• [WHAT YOU HAVE TO DO]: The lines to repeat are those below from the one containing "Task: Open user profile avatar in header" down to the one containing "Task: Expand the Search Folders tree node", both included; reproduce them exactly and nothing else.

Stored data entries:
§ §
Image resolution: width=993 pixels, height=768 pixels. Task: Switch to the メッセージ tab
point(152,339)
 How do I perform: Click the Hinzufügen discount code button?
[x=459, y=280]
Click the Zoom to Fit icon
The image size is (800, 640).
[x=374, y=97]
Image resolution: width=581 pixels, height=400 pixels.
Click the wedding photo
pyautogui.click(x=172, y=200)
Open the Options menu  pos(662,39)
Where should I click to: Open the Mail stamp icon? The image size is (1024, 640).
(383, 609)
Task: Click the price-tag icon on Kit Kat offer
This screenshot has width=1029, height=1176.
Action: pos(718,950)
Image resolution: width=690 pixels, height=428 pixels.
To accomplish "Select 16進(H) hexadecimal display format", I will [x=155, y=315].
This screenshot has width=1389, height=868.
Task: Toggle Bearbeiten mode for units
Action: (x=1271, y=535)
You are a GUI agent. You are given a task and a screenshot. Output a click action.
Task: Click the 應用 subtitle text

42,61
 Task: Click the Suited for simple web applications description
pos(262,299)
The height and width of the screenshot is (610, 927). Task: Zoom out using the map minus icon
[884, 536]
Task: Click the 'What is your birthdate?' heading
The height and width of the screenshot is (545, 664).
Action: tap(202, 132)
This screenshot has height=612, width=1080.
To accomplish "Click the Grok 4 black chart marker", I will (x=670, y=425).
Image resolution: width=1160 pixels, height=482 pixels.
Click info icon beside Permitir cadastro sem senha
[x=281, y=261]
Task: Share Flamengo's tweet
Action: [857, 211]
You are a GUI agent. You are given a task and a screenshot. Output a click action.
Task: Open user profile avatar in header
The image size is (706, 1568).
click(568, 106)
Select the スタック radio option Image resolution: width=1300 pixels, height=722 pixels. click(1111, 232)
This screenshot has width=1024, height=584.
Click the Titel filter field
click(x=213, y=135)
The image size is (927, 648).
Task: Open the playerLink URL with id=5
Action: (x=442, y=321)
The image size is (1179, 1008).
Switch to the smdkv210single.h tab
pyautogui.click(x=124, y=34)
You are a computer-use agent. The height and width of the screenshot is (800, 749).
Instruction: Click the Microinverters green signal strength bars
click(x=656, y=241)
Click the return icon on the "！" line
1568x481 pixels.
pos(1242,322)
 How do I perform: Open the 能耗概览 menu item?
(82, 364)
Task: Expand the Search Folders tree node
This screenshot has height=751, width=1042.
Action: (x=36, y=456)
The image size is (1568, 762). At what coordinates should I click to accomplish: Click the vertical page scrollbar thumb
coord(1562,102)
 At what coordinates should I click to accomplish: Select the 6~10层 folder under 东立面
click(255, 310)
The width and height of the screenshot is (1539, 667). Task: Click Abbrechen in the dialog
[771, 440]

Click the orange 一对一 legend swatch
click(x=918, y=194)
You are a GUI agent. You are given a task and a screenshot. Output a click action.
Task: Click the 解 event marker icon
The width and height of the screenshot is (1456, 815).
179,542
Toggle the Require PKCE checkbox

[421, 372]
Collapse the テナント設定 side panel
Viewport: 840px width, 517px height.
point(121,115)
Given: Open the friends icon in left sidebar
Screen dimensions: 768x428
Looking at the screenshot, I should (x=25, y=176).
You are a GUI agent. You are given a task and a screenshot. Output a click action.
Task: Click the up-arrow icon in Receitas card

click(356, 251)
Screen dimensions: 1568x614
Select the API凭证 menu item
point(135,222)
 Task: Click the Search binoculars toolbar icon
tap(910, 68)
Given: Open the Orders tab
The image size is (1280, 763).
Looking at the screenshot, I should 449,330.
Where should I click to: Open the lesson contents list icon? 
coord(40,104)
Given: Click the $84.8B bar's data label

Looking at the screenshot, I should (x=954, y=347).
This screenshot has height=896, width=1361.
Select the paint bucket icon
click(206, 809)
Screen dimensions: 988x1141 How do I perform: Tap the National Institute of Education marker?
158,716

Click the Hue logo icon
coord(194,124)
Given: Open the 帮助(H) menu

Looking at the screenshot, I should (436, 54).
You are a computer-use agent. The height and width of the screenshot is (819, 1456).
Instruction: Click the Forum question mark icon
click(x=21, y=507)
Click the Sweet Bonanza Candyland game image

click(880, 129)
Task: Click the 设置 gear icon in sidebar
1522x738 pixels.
§ §
• [ANSWER TO THIS EXERCISE]:
Task: Open user profile avatar in header
The image size is (706, 1568).
click(568, 106)
Select the スタック radio option Image resolution: width=1300 pixels, height=722 pixels. click(1111, 232)
This screenshot has width=1024, height=584.
Click the Titel filter field
click(x=213, y=135)
The image size is (927, 648).
Task: Open the playerLink URL with id=5
Action: (x=442, y=321)
The image size is (1179, 1008).
Switch to the smdkv210single.h tab
pyautogui.click(x=124, y=34)
You are a computer-use agent. The height and width of the screenshot is (800, 749).
Instruction: Click the Microinverters green signal strength bars
click(x=656, y=241)
Click the return icon on the "！" line
1568x481 pixels.
pos(1242,322)
 How do I perform: Open the 能耗概览 menu item?
(82, 364)
Task: Expand the Search Folders tree node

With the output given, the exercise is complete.